> _Kurze Übung_:
Beantworten Sie anhand des Artikels über Karbon die folgenden Fragen:
1. Seit rund wie vielen Jahren wird Karbon in der Flugzeug-, Boots- und Automobilindustrie verwendet?
2. Mit welcher Karosserie produzierte General Motors 1953 die erste Chevrolet Corvette?
3. Welche Premium-Sportgeräte bestehen heute vielfach aus Karbon?

> _Seitenauszug_:
Karbon und Fasern

Traditionelle Bauweisen werden mit Qualität gleichgesetzt, und einmal eingeführte, bewährte Bauprozesse sind schwer veränderbar. Das Bauwesen neigt dazu, Erneuerungen beharrlich gegenüberzustehen. Nun macht ein neuer Baustoff in der Architektur von sich reden: Kohlenstoffverstärkter Kunststoff, kurz Karbon genannt. Er wird seit rund 40 Jahren in der Flugzeug-, Boots- und Automobilindustrie verwendet und wird nun langsam in der Architektur entdeckt.

Von David Pašek

Es gibt verschiedene Gründe, warum bewährte Bauprozesse nur schwer veränderbar sind, es liegt aber bestimmt nicht an mangelnden Ideen oder am kreativen Potenzial in der Architektenschaft. Kaum eröffnet sich ein Möglichkeitsfenster, wird dieses theoretisch und zumindest experimentell ausgelotet. Manche Architekten beschäftigen sich mit Habitaten für extreme Bedingungen, wie z.B. den Weltraum, andere loten physikalische Grenzen von neuen Materialien aus oder forschen an neuen Recycling-Technologien. Solche Materialien haben sich meist schon in anderen Anwendungsbereichen bewährt, insbesondere in der ersten Testphase, bevor sich ein gängiger Kanon herausbilden kann. Diese Phase ist besonders spannend.

Karbon Faser 2 ©FACC

Kohlenstofffaserverstärkter Kunststoff, umgangssprachlich auch Karbon genannt, wird seit Jahrzehnten für die serielle Produktion von Flugzeugen, Autos und im Bootsbau verwendet. Die erste Chevrolet Corvette wurde von General Motors bereits 1953 mit einer GFK-Karosserie aus Glasfasern produziert, aber erst jetzt wird Karbon in Großserie wie für den BMW i3 verwendet. Premium-Sportgeräte, wie Fahrräder, Tennisschläger oder Angelruten bestehen heute vielfach aus Karbon. Vor allem Rennradfahrer öffnen ihre Geldtasche weit, um mit jedem Gramm zu geizen und es gibt kaum einen Bauteil für die Rennmaschine, der mit Karbon nicht große Gewichtsvorteile hätte – vom Laufrad über den Rahmen bis hin zum Flaschenhalter. Genau diese Vorteile haben auch dort Wirkung, wo Leichtbau im Fahrzeugbau entweder Energie sparen kann oder Leistungen maximieren soll.

> _Bereitgestellte Angaben_:
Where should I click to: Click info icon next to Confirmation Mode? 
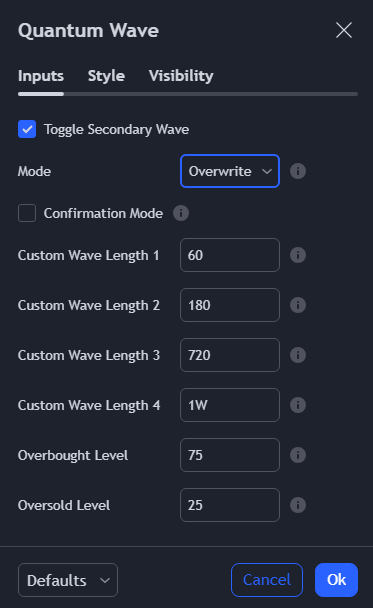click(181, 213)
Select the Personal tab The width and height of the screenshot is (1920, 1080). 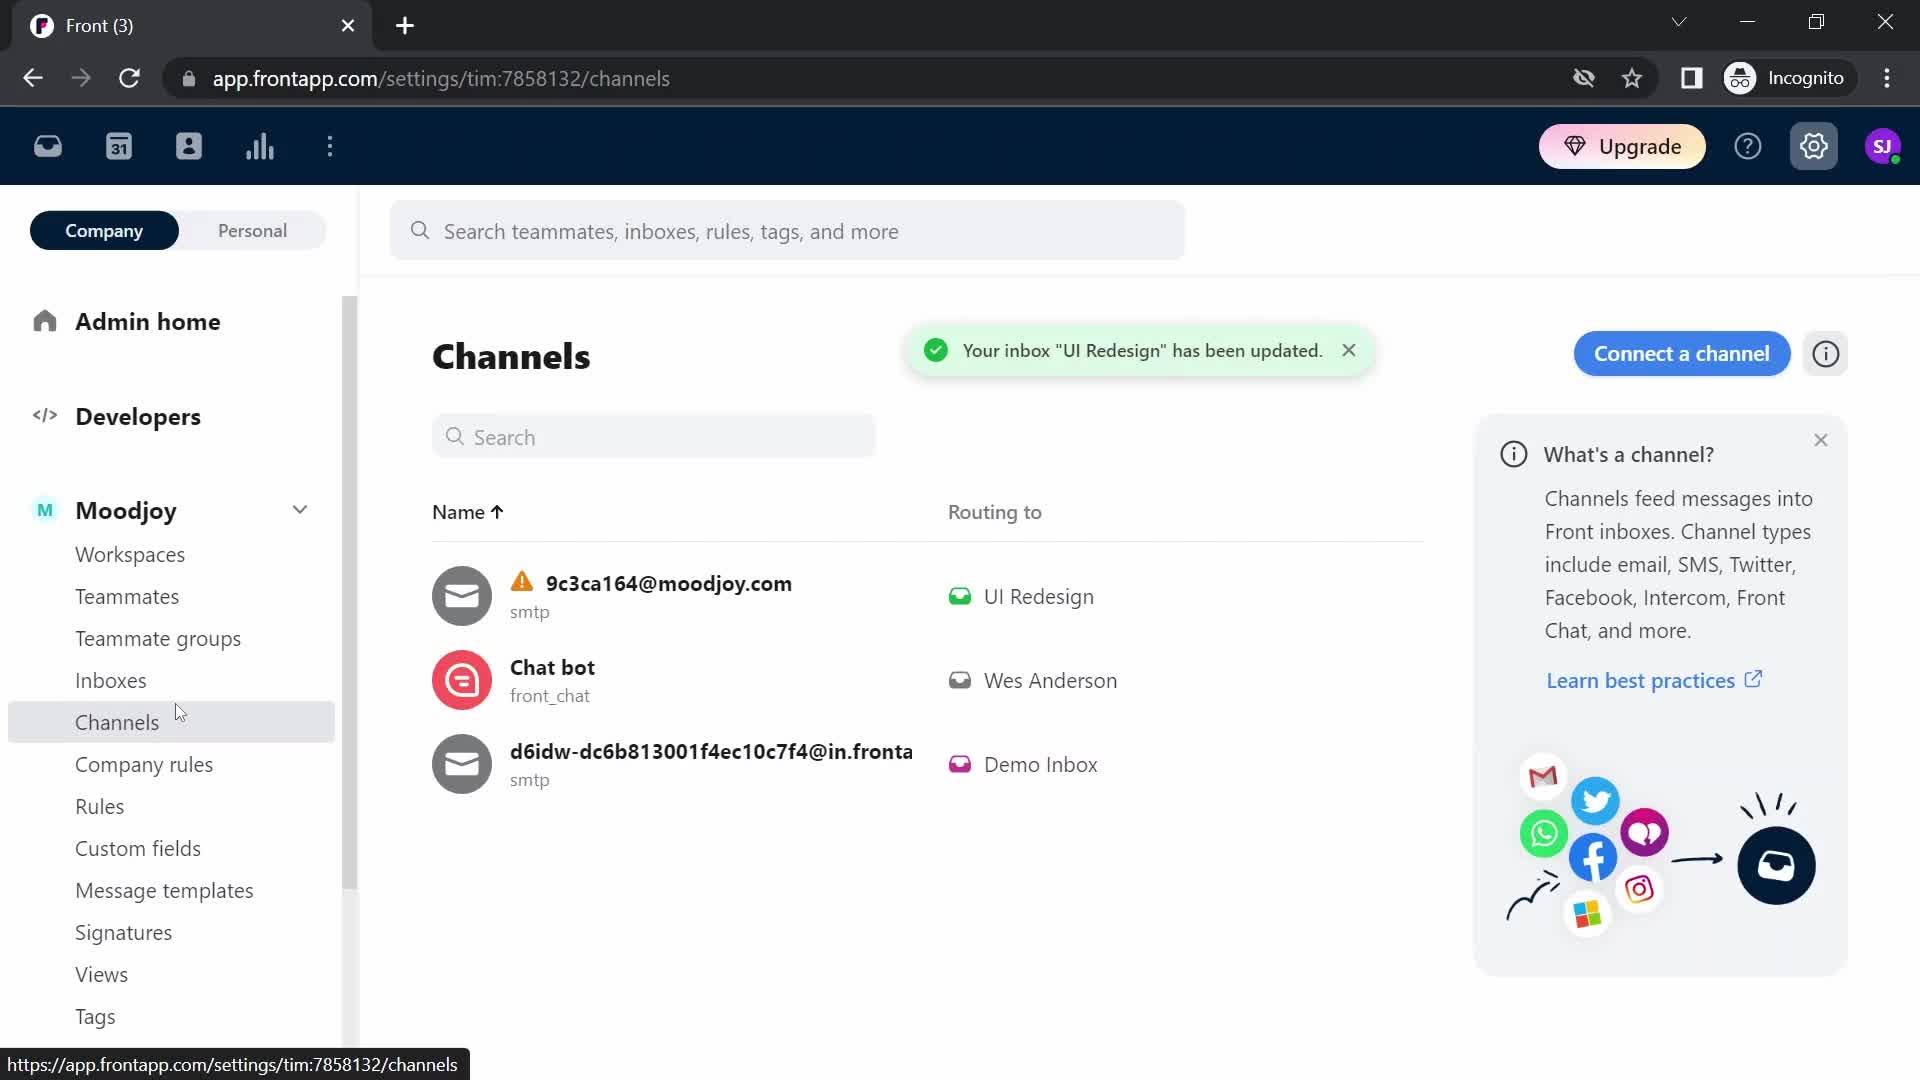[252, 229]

> _Lösung der Übung_:
1. Seit rund 40 Jahren.
2. Mit einer GFK-Karosserie aus Glasfasern.
3. Fahrräder, Tennisschläger und Angelruten.